Ilustrasi gedung DJP.
JAKARTA, DDTCNews – Pengawasan berbasis kewilayahan yang mulai dilakukan di tingkat Kantor Pelayanan Pajak (KPP) Pratama menjadi bagian dari upaya untuk mengompensasi berkurangnya potensi penerimaan akibat gencarnya pemberian insentif.
Topik tersebut menjadi bahasan media nasional pada hari ini, Kamis (5/3/2020). Dirjen Pajak Suryo Utomo mengatakan pengawasan berbasis kewilayahan yang diamanatkan dalam Surat Edaran Ditjen Pajak No. SE-07/PJ/2020 digunakan untuk memperluas basis pajak.
“Perlu ada basis pemajakan baru yang diharapkan bisa menopang penerimaan. Ini juga menjadi kompensasi dan langkah antisipatif atas insentif yang banyak diberikan,” kata Suryo.

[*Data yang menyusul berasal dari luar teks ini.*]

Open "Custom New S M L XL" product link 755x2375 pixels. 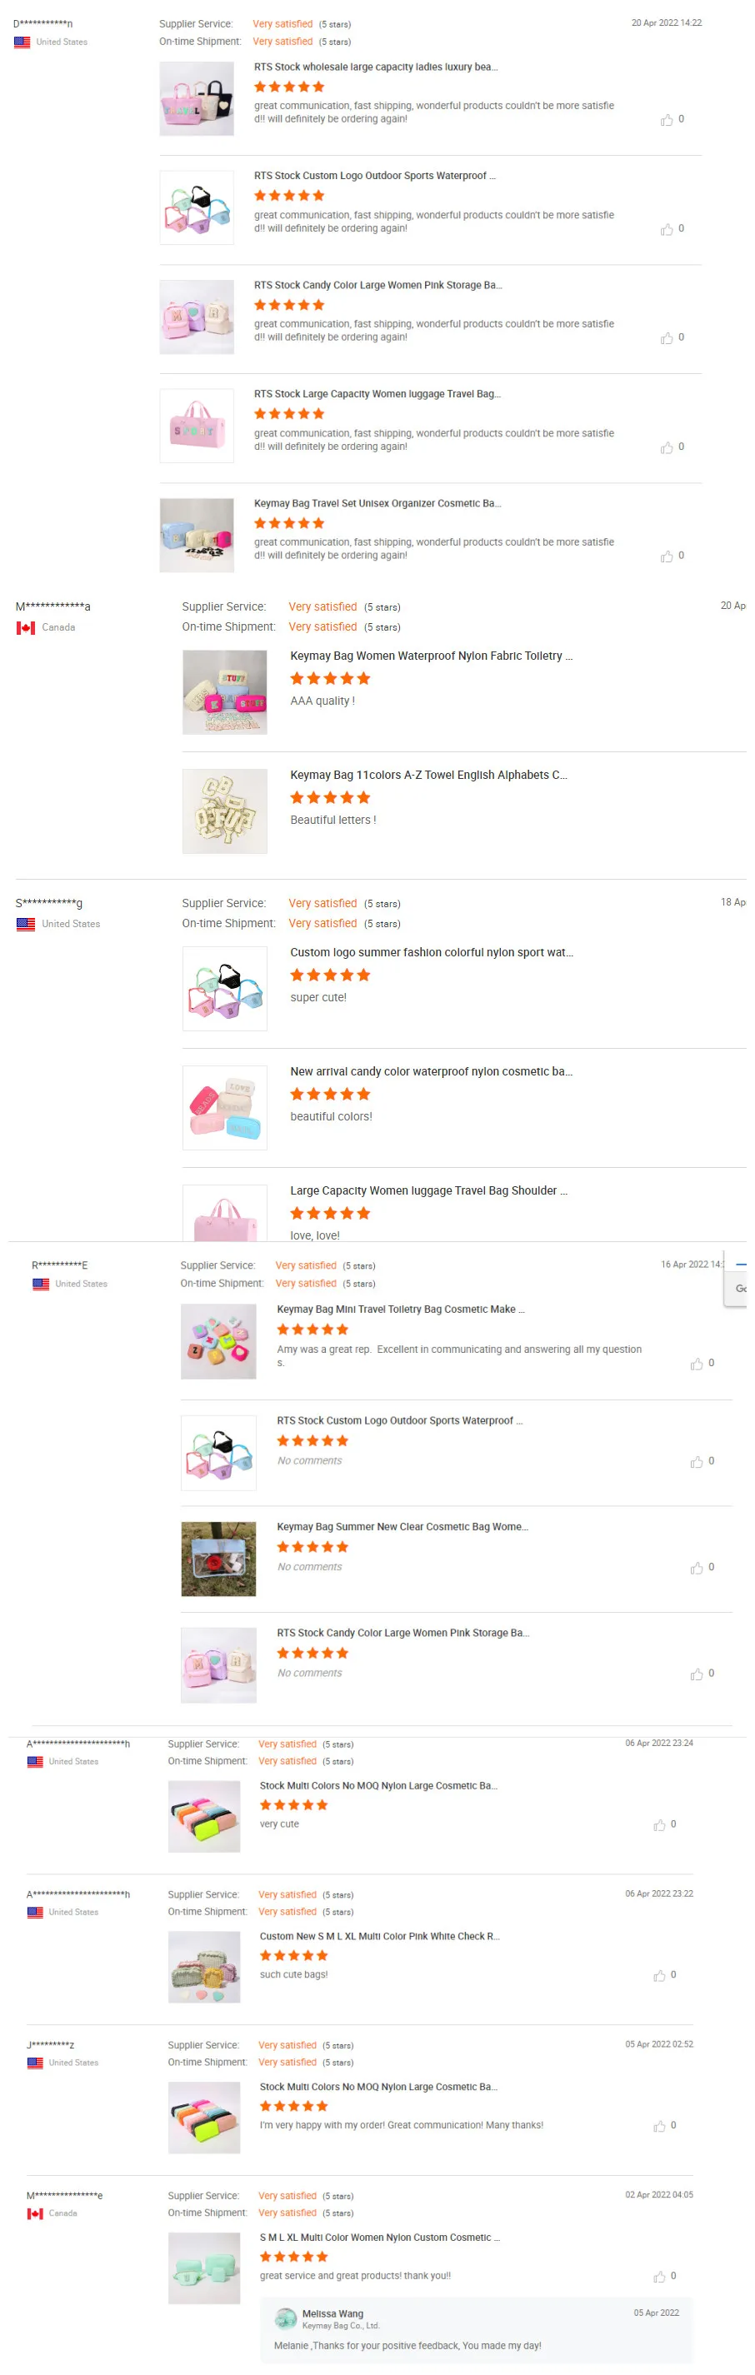pos(379,1936)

Seperti diketahui, untuk memberikan stimulus pada perekonomian, pemerintah memberikan sejumlah insentif pajak. Tidak tanggung-tanggung, ada sejumlah relaksasi kebijakan yang rencananya masuk dalam omnibus law perpajakan, seperti penurunan tarif pajak penghasilan (PPh) badan.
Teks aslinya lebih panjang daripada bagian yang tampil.